Starting at the line that contains "Task: Tap the 18.37 clock in status bar", write out every line to the end of the records below exactly, and leave out the pictures.

====== Exercise material ======

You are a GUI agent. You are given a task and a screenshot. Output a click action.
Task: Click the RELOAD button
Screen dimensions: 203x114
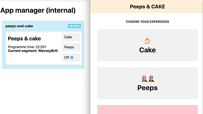(74, 26)
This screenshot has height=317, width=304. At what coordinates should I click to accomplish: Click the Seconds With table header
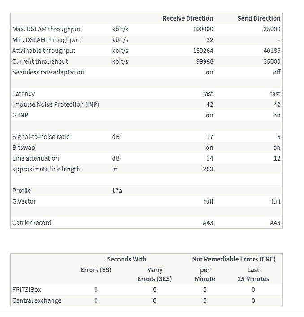pyautogui.click(x=126, y=259)
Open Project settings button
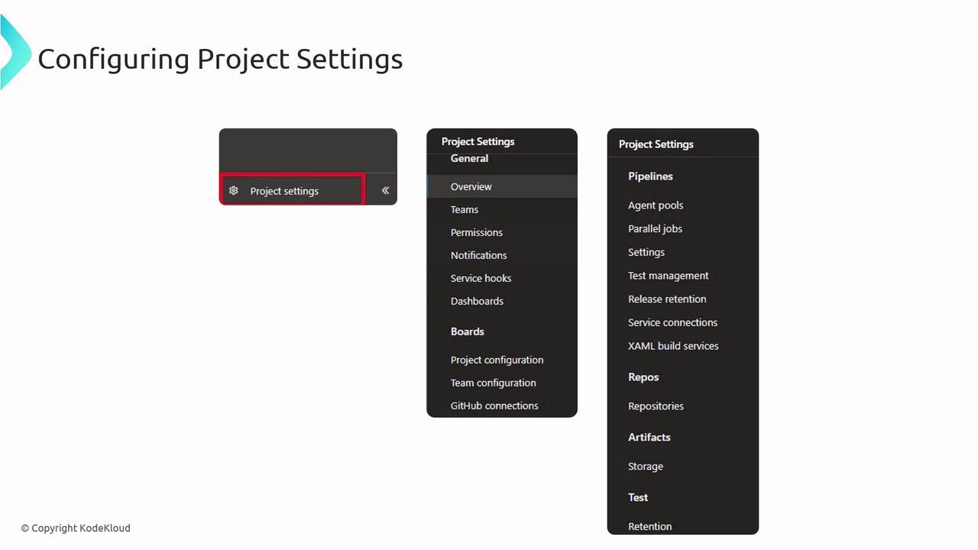This screenshot has height=550, width=978. click(284, 191)
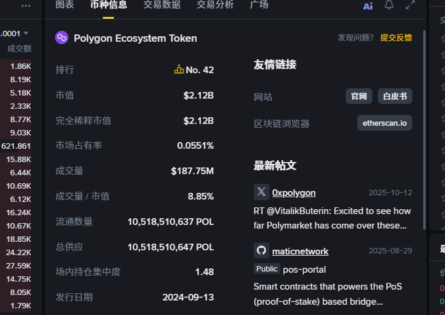The height and width of the screenshot is (315, 445).
Task: Switch to the 图表 tab
Action: tap(65, 5)
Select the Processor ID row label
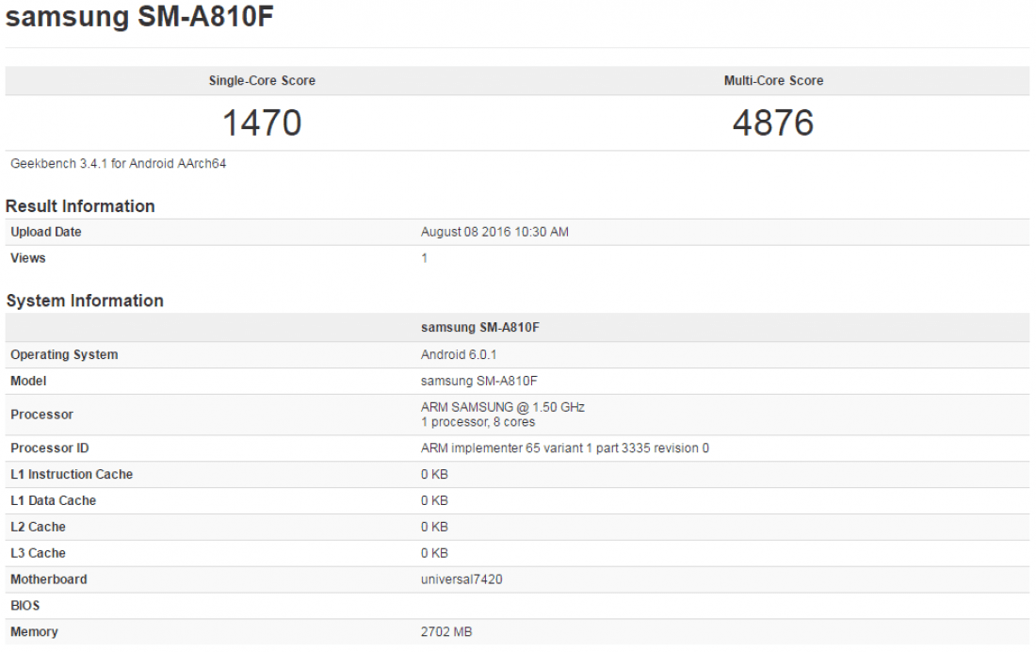The width and height of the screenshot is (1036, 652). pos(50,448)
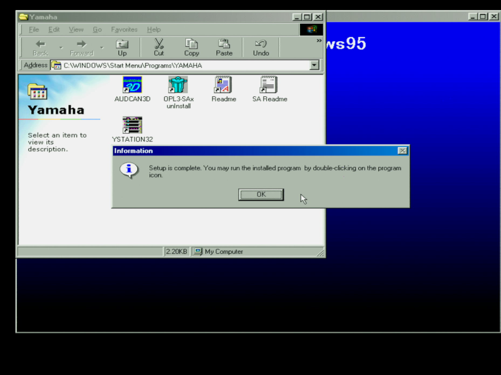Open the File menu
This screenshot has height=375, width=501.
pos(34,29)
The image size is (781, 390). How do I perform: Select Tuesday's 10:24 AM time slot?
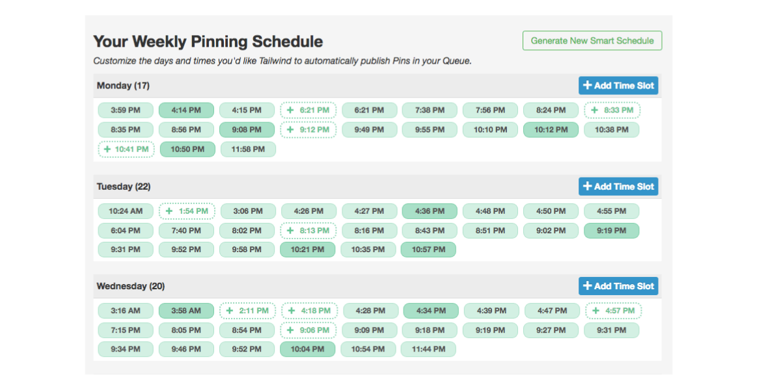coord(126,211)
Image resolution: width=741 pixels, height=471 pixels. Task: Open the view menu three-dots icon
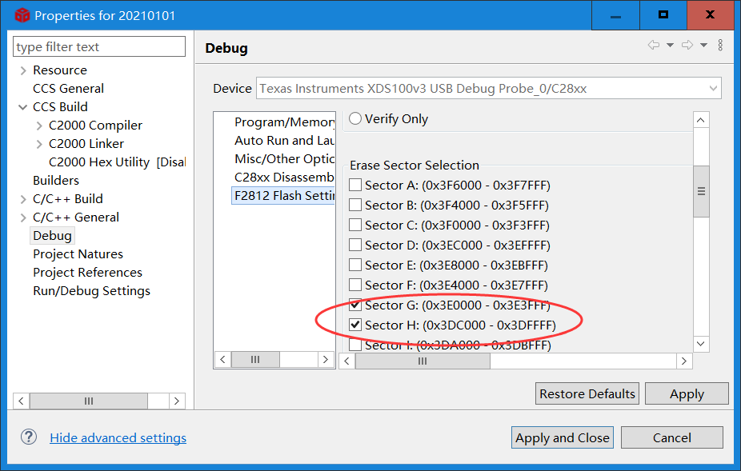(x=720, y=46)
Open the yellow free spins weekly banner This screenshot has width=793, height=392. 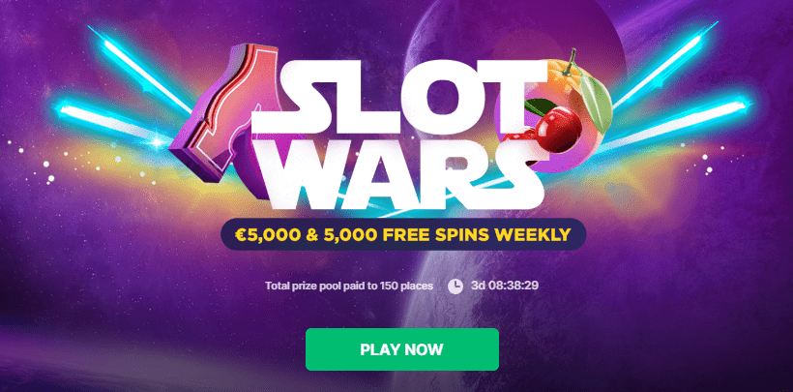click(x=403, y=234)
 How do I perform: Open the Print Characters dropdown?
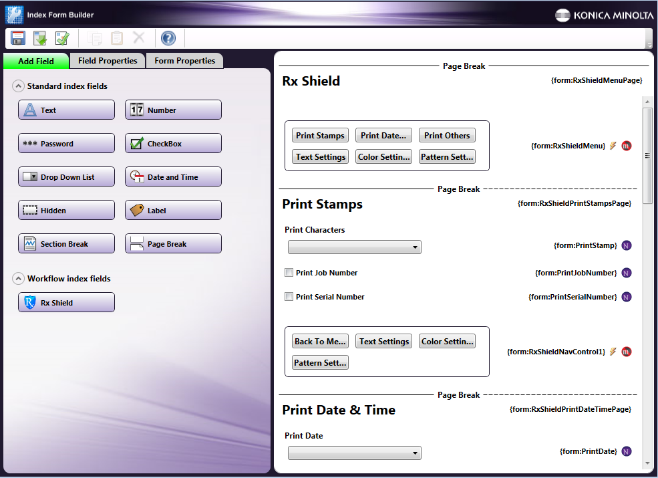pyautogui.click(x=354, y=248)
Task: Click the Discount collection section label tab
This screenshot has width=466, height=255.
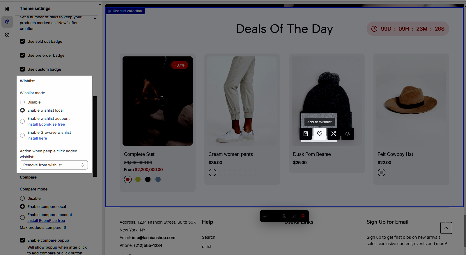Action: [125, 11]
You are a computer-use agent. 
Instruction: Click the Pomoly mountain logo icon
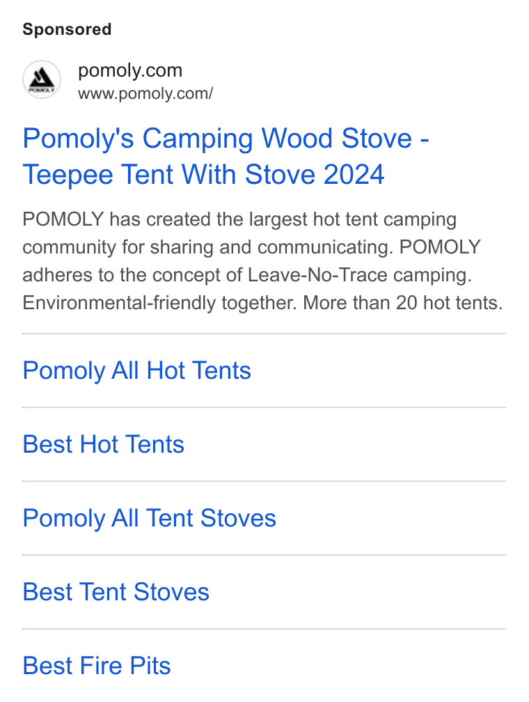[x=42, y=79]
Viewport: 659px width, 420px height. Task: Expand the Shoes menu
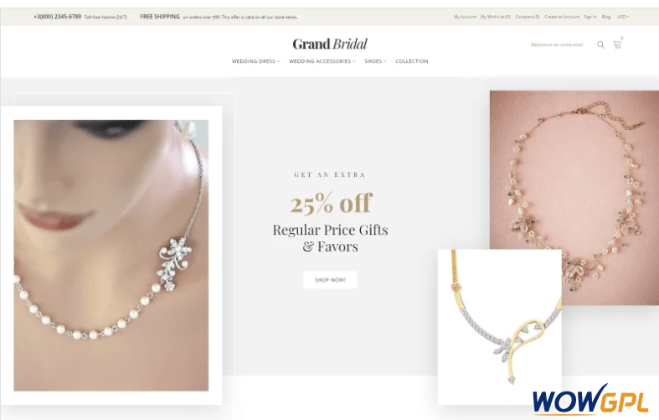(x=375, y=61)
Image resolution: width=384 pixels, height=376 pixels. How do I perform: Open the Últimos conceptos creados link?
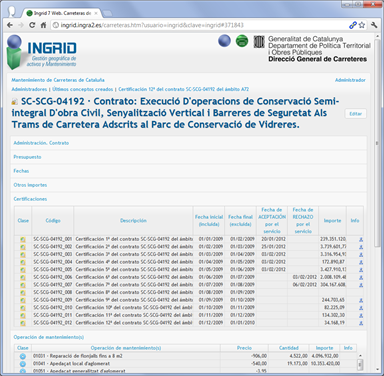[x=83, y=89]
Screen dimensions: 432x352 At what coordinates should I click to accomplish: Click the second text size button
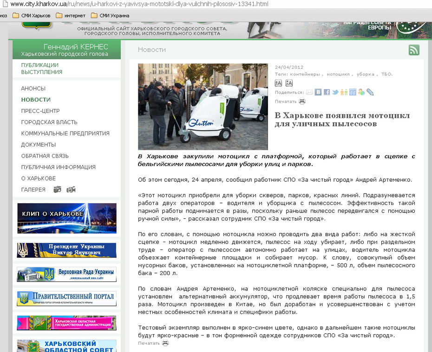click(289, 83)
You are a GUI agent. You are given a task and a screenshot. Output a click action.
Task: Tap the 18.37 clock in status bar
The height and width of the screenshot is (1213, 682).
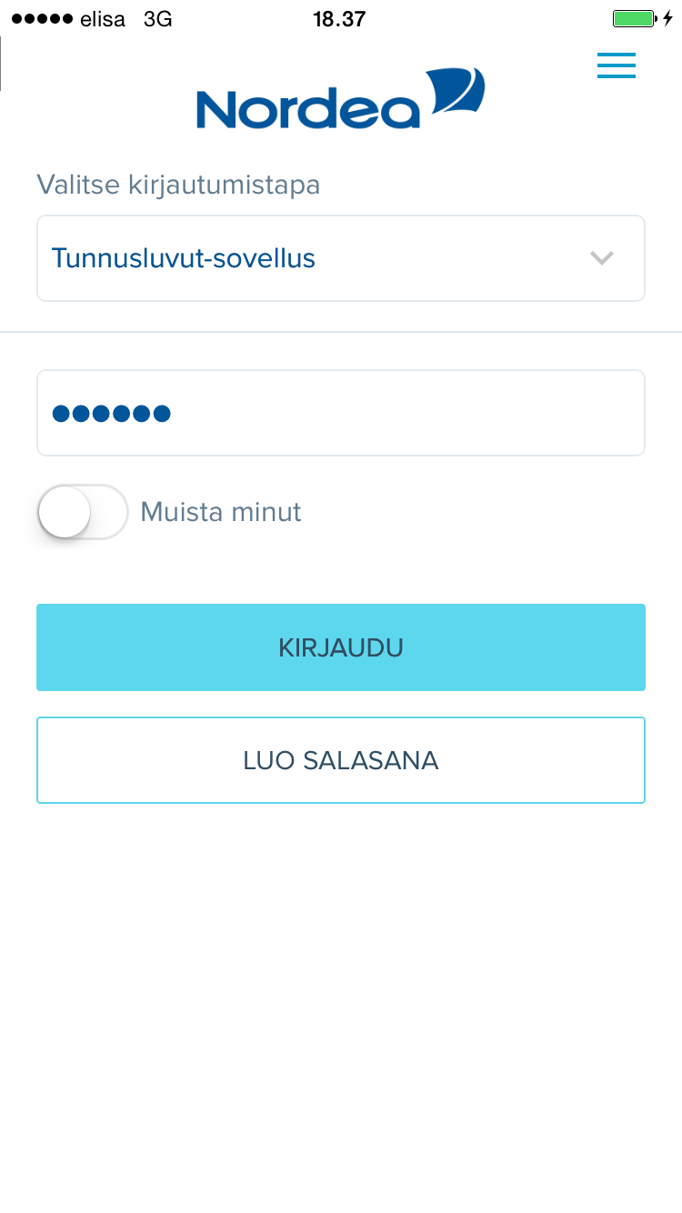click(339, 19)
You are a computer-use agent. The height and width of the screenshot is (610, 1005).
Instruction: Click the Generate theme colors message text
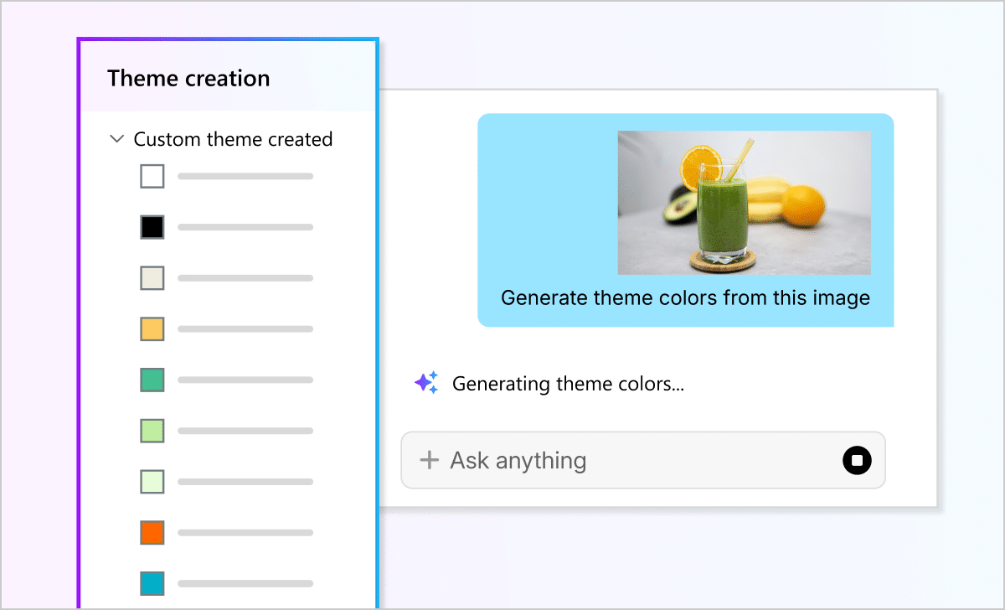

======

Response area -
Task: Tap the 18.37 clock in status bar
The height and width of the screenshot is (1213, 682).
click(339, 19)
You are a computer-use agent. The height and width of the screenshot is (610, 1005).
Instruction: Click the Generate theme colors message text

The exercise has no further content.